** DATA UNDER STUDY follows **
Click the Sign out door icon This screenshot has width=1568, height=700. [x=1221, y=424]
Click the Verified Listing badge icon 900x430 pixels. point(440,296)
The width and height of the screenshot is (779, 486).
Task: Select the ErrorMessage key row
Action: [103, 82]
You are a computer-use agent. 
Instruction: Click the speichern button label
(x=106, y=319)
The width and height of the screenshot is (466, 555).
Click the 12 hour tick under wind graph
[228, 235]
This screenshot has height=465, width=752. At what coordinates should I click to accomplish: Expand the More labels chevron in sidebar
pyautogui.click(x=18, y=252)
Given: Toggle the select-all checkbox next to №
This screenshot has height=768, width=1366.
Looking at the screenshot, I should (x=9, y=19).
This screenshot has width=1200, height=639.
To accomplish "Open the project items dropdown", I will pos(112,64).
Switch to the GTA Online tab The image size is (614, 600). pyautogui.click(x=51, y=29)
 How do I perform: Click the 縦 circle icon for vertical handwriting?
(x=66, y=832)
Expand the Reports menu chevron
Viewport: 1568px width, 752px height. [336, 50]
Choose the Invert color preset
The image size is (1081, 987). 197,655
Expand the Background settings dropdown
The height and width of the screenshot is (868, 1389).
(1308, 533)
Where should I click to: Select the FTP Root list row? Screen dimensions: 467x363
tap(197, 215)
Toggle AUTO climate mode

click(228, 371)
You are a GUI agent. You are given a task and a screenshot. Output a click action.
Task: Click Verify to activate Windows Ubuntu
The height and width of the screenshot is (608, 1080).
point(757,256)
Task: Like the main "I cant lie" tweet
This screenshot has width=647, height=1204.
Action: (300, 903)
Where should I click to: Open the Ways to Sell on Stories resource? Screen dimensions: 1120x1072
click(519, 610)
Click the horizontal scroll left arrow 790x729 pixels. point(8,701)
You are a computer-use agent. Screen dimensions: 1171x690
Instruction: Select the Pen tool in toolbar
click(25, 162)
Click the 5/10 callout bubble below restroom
** End of DATA UNDER STUDY **
:: WHAT THE EXERCISE ASKS ::
Among the entries above, copy exactly only the lines starting with the one containing "Where should I click to: Select" and going through the one containing "Task: Click Verify to activate Windows Ubuntu", both ends included.

:: TASK ANSWER ::
Where should I click to: Select the FTP Root list row? Screen dimensions: 467x363
tap(197, 215)
Toggle AUTO climate mode

click(228, 371)
You are a GUI agent. You are given a task and a screenshot. Output a click action.
Task: Click Verify to activate Windows Ubuntu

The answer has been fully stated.